=== Task to carry out ===
In full and without change, retype the records.

[Collected data entries]
◆ ◆ ◆ ◆ ◆ ◆ ◆

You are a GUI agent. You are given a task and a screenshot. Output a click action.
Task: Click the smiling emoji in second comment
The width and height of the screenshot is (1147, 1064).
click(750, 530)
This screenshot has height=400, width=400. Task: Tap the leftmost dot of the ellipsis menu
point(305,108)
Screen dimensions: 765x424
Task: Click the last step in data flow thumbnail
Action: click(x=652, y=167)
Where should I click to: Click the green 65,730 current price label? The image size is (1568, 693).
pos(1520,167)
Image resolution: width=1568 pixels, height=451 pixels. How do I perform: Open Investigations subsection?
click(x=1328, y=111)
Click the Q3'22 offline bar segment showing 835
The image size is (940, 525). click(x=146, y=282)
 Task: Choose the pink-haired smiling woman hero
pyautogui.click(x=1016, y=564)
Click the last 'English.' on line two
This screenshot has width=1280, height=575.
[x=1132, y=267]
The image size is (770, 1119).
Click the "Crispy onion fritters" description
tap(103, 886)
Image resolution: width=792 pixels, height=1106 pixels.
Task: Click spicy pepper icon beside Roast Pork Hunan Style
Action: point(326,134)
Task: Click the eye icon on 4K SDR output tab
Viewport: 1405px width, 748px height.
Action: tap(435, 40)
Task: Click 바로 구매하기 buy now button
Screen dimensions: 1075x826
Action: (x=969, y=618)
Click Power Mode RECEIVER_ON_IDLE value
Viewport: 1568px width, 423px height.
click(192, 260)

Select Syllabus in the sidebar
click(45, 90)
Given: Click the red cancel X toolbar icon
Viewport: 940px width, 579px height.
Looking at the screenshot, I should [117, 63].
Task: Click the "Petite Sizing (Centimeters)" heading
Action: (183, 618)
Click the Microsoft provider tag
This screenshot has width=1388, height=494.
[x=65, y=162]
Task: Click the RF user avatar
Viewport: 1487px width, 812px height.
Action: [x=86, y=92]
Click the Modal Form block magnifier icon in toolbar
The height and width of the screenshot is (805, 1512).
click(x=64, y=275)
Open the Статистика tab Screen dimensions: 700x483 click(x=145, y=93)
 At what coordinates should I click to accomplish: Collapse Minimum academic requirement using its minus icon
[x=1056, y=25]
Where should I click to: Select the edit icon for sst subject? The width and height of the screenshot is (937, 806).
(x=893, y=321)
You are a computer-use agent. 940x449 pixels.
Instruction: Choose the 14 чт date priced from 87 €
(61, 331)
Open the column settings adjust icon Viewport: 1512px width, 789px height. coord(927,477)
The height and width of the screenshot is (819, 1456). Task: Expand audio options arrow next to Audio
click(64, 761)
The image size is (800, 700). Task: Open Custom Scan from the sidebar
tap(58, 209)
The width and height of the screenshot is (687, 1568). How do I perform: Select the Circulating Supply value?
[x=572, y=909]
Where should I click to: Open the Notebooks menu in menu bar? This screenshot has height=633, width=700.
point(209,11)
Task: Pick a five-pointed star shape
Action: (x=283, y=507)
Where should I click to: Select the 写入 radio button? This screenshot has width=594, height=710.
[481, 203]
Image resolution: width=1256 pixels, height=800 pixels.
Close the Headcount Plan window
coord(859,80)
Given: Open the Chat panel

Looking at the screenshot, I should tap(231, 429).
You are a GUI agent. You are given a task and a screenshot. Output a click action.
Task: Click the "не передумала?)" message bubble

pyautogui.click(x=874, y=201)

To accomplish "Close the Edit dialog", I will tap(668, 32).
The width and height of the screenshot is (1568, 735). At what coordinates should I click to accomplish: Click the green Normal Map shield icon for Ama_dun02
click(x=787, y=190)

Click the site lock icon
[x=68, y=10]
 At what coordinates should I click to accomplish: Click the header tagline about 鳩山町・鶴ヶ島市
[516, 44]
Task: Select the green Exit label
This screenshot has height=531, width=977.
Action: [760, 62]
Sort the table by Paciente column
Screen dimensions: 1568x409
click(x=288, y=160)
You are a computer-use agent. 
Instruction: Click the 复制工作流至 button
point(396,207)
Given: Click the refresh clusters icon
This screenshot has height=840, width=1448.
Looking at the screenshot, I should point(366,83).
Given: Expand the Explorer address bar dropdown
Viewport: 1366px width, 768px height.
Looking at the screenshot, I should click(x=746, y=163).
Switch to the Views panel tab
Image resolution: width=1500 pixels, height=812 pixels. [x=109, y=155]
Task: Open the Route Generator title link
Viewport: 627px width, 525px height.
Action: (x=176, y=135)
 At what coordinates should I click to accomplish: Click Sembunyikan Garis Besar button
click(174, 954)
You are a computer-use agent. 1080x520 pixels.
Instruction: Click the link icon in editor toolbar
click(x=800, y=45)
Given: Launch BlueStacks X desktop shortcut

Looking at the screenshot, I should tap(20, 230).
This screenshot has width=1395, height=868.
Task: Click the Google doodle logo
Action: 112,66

◆ ◆ ◆ ◆ ◆ ◆ ◆

=== Result ===
You are a GUI agent. You are given a task and a screenshot. Output a click action.
Task: Click the smiling emoji in second comment
The width and height of the screenshot is (1147, 1064).
click(750, 530)
This screenshot has height=400, width=400. Task: Tap the leftmost dot of the ellipsis menu
point(305,108)
Screen dimensions: 765x424
Task: Click the last step in data flow thumbnail
Action: click(x=652, y=167)
Where should I click to: Click the green 65,730 current price label? The image size is (1568, 693).
pos(1520,167)
Image resolution: width=1568 pixels, height=451 pixels. How do I perform: Open Investigations subsection?
click(x=1328, y=111)
Click the Q3'22 offline bar segment showing 835
The image size is (940, 525). click(x=146, y=282)
 Task: Choose the pink-haired smiling woman hero
pyautogui.click(x=1016, y=564)
Click the last 'English.' on line two
This screenshot has width=1280, height=575.
[x=1132, y=267]
The image size is (770, 1119).
Click the "Crispy onion fritters" description
tap(103, 886)
Image resolution: width=792 pixels, height=1106 pixels.
Task: Click spicy pepper icon beside Roast Pork Hunan Style
Action: point(326,134)
Task: Click the eye icon on 4K SDR output tab
Viewport: 1405px width, 748px height.
Action: tap(435, 40)
Task: Click 바로 구매하기 buy now button
Screen dimensions: 1075x826
Action: (x=969, y=618)
Click Power Mode RECEIVER_ON_IDLE value
Viewport: 1568px width, 423px height.
click(192, 260)

Select Syllabus in the sidebar
click(45, 90)
Given: Click the red cancel X toolbar icon
Viewport: 940px width, 579px height.
Looking at the screenshot, I should [117, 63].
Task: Click the "Petite Sizing (Centimeters)" heading
Action: (183, 618)
Click the Microsoft provider tag
This screenshot has width=1388, height=494.
[x=65, y=162]
Task: Click the RF user avatar
Viewport: 1487px width, 812px height.
Action: [x=86, y=92]
Click the Modal Form block magnifier icon in toolbar
The height and width of the screenshot is (805, 1512).
click(x=64, y=275)
Open the Статистика tab Screen dimensions: 700x483 click(x=145, y=93)
 At what coordinates should I click to accomplish: Collapse Minimum academic requirement using its minus icon
[x=1056, y=25]
Where should I click to: Select the edit icon for sst subject? The width and height of the screenshot is (937, 806).
(x=893, y=321)
You are a computer-use agent. 940x449 pixels.
Instruction: Choose the 14 чт date priced from 87 €
(61, 331)
Open the column settings adjust icon Viewport: 1512px width, 789px height. coord(927,477)
The height and width of the screenshot is (819, 1456). Task: Expand audio options arrow next to Audio
click(64, 761)
The image size is (800, 700). Task: Open Custom Scan from the sidebar
tap(58, 209)
The width and height of the screenshot is (687, 1568). How do I perform: Select the Circulating Supply value?
[x=572, y=909]
Where should I click to: Open the Notebooks menu in menu bar? This screenshot has height=633, width=700.
point(209,11)
Task: Pick a five-pointed star shape
Action: (x=283, y=507)
Where should I click to: Select the 写入 radio button? This screenshot has width=594, height=710.
[481, 203]
Image resolution: width=1256 pixels, height=800 pixels.
Close the Headcount Plan window
coord(859,80)
Given: Open the Chat panel

Looking at the screenshot, I should tap(231, 429).
You are a GUI agent. You are given a task and a screenshot. Output a click action.
Task: Click the "не передумала?)" message bubble

pyautogui.click(x=874, y=201)

To accomplish "Close the Edit dialog", I will tap(668, 32).
The width and height of the screenshot is (1568, 735). At what coordinates should I click to accomplish: Click the green Normal Map shield icon for Ama_dun02
click(x=787, y=190)

Click the site lock icon
[x=68, y=10]
 At what coordinates should I click to accomplish: Click the header tagline about 鳩山町・鶴ヶ島市
[516, 44]
Task: Select the green Exit label
This screenshot has height=531, width=977.
Action: [760, 62]
Sort the table by Paciente column
Screen dimensions: 1568x409
click(x=288, y=160)
You are a computer-use agent. 
Instruction: Click the 复制工作流至 button
point(396,207)
Given: Click the refresh clusters icon
This screenshot has height=840, width=1448.
Looking at the screenshot, I should point(366,83).
Given: Expand the Explorer address bar dropdown
Viewport: 1366px width, 768px height.
Looking at the screenshot, I should click(x=746, y=163).
Switch to the Views panel tab
Image resolution: width=1500 pixels, height=812 pixels. [x=109, y=155]
Task: Open the Route Generator title link
Viewport: 627px width, 525px height.
Action: (x=176, y=135)
 At what coordinates should I click to accomplish: Click Sembunyikan Garis Besar button
click(174, 954)
You are a computer-use agent. 1080x520 pixels.
Instruction: Click the link icon in editor toolbar
click(x=800, y=45)
Given: Launch BlueStacks X desktop shortcut

Looking at the screenshot, I should tap(20, 230).
This screenshot has width=1395, height=868.
Task: Click the Google doodle logo
Action: 112,66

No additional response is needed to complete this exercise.